Appeal No. 

2010AP2514-CR

Cir. Ct. No.  2008CF120

WISCONSIN COURT OF APPEALS

DISTRICT II

 

 

 

State of Wisconsin,

 

          Plaintiff-Respondent,

 

     v.

 

Scott E. Ziegler,

 

          Defendant-Appellant.

 

FILED

 

NOV 16, 2011

 

A. John Voelker

Acting Clerk of Supreme Court

 

 

 

CERTIFICATION BY WISCONSIN COURT OF APPEALS

Before Brown, C.J., Neubauer, P.J., and Neal Nettesheim, Reserve Judge.   

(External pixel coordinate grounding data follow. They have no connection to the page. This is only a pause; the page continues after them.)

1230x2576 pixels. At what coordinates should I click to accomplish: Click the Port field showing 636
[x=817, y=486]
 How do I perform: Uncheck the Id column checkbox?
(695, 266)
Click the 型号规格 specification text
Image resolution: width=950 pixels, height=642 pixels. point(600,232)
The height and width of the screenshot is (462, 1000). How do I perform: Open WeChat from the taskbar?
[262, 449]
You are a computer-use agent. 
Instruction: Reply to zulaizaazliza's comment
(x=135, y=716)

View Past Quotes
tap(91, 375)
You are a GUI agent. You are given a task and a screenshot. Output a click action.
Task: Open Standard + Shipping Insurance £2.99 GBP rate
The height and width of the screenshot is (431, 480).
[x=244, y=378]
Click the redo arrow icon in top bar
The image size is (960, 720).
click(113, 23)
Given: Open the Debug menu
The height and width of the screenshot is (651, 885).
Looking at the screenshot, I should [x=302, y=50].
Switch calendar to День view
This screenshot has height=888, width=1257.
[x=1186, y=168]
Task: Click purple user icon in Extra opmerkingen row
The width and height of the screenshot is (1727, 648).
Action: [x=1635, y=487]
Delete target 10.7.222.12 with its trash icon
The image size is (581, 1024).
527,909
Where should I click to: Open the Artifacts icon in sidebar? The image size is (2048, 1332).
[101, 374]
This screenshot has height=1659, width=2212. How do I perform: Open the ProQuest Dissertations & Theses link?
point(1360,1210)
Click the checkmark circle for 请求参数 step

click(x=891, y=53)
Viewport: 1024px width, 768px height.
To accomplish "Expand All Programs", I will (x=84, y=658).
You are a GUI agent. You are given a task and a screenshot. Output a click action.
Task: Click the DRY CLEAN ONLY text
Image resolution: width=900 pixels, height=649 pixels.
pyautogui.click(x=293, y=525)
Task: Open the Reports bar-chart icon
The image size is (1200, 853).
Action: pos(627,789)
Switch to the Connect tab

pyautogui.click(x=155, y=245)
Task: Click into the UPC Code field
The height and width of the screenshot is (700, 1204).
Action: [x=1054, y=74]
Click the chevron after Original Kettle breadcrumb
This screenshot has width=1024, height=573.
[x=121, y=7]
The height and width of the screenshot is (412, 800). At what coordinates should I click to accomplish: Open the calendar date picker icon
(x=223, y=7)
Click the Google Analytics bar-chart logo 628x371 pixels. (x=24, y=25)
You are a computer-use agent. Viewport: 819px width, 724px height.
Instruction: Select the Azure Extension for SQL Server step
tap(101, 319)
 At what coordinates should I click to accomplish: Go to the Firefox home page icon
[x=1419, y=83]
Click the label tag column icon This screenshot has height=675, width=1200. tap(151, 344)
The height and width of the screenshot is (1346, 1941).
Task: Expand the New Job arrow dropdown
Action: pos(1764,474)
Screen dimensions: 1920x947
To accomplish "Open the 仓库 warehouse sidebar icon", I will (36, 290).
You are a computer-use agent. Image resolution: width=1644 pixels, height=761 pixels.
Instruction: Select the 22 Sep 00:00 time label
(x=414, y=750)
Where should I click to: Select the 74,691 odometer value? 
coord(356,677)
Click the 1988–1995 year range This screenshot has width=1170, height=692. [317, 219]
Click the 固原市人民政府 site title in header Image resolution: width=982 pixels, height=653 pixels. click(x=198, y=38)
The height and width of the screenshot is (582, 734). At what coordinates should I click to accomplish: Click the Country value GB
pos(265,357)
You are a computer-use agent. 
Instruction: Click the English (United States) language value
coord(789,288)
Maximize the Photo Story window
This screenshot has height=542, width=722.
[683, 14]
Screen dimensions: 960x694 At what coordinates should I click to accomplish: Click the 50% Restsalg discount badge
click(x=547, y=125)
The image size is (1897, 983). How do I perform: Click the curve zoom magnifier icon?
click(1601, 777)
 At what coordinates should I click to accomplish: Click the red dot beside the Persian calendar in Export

Pursuant to Wis. Stat. Rule 809.61 this court certifies the appeal in this case to the Wisconsin Supreme Court for its review and determination.

ISSUE

In State v. Bowden, 2007 WI App 234, 306 Wis. 2d 393, 742 N.W.2d 332, we analyzed Wis. Stat. § 948.31(2), which deals with criminal charges for interference with custody of children.  There, we stated that withholding custody of a child “addresses a situation where the person who takes the child has some initial permission to do so.”  We certify to ask the supreme court to determine whether Bowden’s interpretation is contrary to the plain language of the statute.

DISCUSSION

Scott E. Ziegler appeals his conviction for one count of repeated sexual assault of a child, one count of interference with child custody, two counts of child enticement, one count of second-degree sexual assault by use of force, two counts of child abuse, and seven counts of second-degree sexual assault of a child.  The charges stem from his interactions with several teenage girls.  He raises several issues, but in this certification, we only address his argument that there was insufficient evidence to convict him for interference with child custody.  That conviction was based on a time when he allowed a runaway minor to stay with him for several days.  At the time, he was a stranger to the mother of the child, who therefore did not give him any sort of permission to take or look after her daughter.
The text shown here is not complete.